» **YOUR TASK**
Resume the mailing-list thread on parallel processing in the DBpedia extraction framework, writing on from its final sentence.

» **SUPPLIED TEXT**
Re: [Dbpedia-gsoc] GSoC 2015 Introduction and Parallel processing in DBpedia extraction Framework

Dimitris Kontokostas Mon, 16 Mar 2015 00:24:07 -0700

On Mon, Mar 16, 2015 at 8:59 AM, Navin Pai <lifeofna...@gmail.com> wrote:


> Hi Dimitris,
> Thanks for clarifying the thought process behind the project. Correct me
> if I'm wrong but what we're aiming for is to allow people to play with
> dbpedia projects using a single straightforward 'docker run' or
> 'spark-submit' command right?
>

I wish it could be that simple :) but the idea is to make it as
straightforward as possible


> Spark announced it's 1.3.0 release a couple of days ago[1]. I have a
> single node cluster running Hadoop 2.6 and Spark 1.2.1. I'll upgrade my
> version of Spark and try to port the code to the newer versions. I'm hoping
> there won't be too many roadblocks. I'll keep the mailing list updated on
> how it goes :)
>

The idea behind this task is to get you familiar with the code and help you
write a better application
We don't expect the upgrade to be a successful warm-up task, you could use
v1.2.1 as well or any other version.


Cheers,
Dimitris

>
> [1] https://spark.apache.org/news/spark-1-3-0-released.html
>
> On Tue, Mar 10, 2015 at 3:58 PM, Dimitris Kontokostas <jimk...@gmail.com>
> wrote:
>
>> Hi Navin,
>>
>> On Sun, Mar 8, 2015 at 1:46 PM, Navin Pai <lifeofna...@gmail.com> wrote:
>>
>>> Yup, looking at the changelog of Apache Spark and having worked on
>>> upgrading much smaller applications across Spark versions, I can attest
>>> that this process shouldn't take too much time. The number of breaking
>>> changes are very minimal in recent versions.

» **DATASET EXCERPTS**

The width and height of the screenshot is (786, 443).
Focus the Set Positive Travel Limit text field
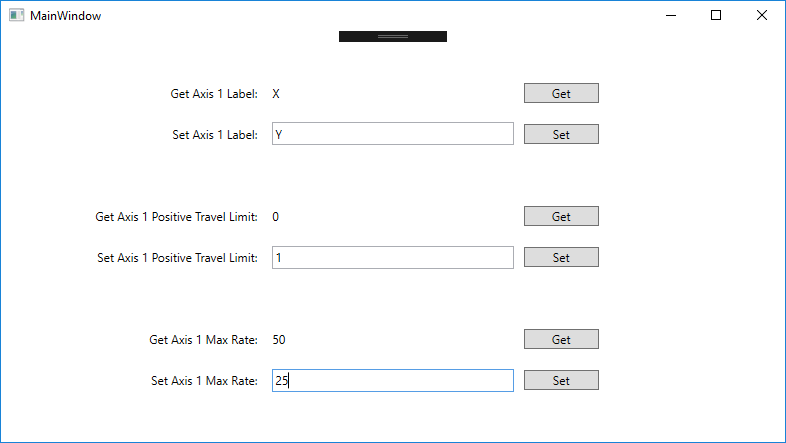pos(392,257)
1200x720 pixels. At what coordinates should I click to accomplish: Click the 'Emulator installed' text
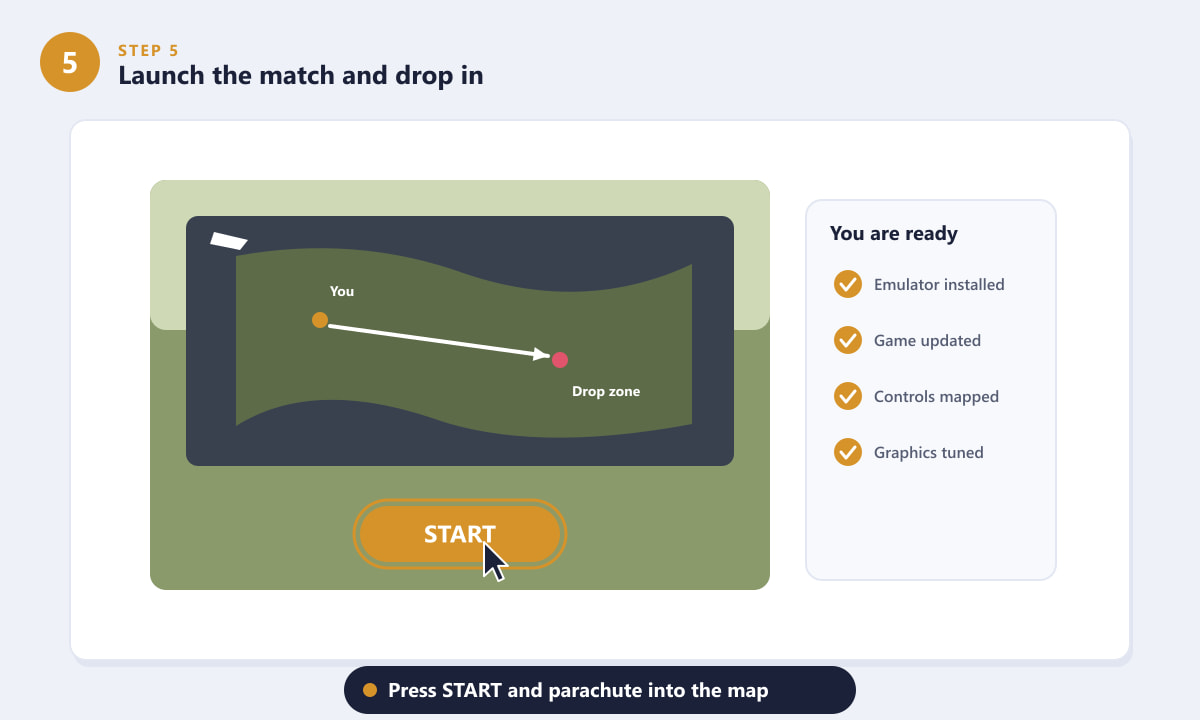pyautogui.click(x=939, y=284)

» **FINAL RESULT**
>>>
>>
>> Maybe this could be a warm up task for this project
>>
>>
>>> An idea I had, which I would like feedback on is having a configuration
>>> picker, rather than a list of preconfigured container/images. Kind of along
>>> the lines of Fedora's Revisor project [1]. You could mix and match
>>> depending on the configuration you want to use and a customized
>>> image/container is created for you. Of course, the feasibility of this is
>>> an open question...
>>>
>>
>> This sounds like a good idea but I would put a lower priority in this and
>> try it if there is time left at the end of the projet
>>
>>
>>> Honestly, if you ask me, this one project could probably be broken up
>>> into multiple projects, each with a different end goal. Docker brings in a
>>> very interesting set of things to play with, and it would be great if some
>>> of the mentors could provide more feedback on what the end goal of this
>>> specific GSoC project is. :)
>>>
>>
>> We are trying to bring DBpedia closer to industry related / big data
>> projects and the preconfigured images or easy configurable scripts are a
>> step towards industry adoption. So the idea is to give people tools to
>> easily experiment with the code & data and see if they can invest more time
>> to port it in their software stack.
>> Another goal it to make it easy to run on a single-node cluster. Some
>> preliminary results from Nilesh showed a big boost in extraction time even
>> on a single machine due to better utilization of the HD so this could speed
>> up our static releases.
>>
>> Best,
>> Dimitris
>>
>>
>>>
>>> Thanks
>>>
>>> [1] http://revisor.fedoraunity.org/
>>>
>>>
>>>
>>> Hi Xiao, and welcome!
>>>>
>>>> Some thoughts from my initial impression and I appreciate your feedback:
>>>> > ?- The project ?uses?? ?spark 0.9.1 while the latest version? of
>>>> spark? is
>>>> > bumped to 1.2.1.? I suppose there will be some work on upgrade it to
>>>> the
>>>> > new version.?
>>>> >
>>>>
>>>> It'll perhaps be good to port the code to Spark 1.2.1; I can't imagine
>>>> it'll take too much work because the Spark API has been pretty stable
>>>> since
>>>> that.
>>>>
>>>>
>>>> > - It looks like the process is putting the data into HDFS, using
>>>> spark the
>>>> > exact data and writing result back to HDFS. ?Are there any design
>>>> document
>>>> > for this project?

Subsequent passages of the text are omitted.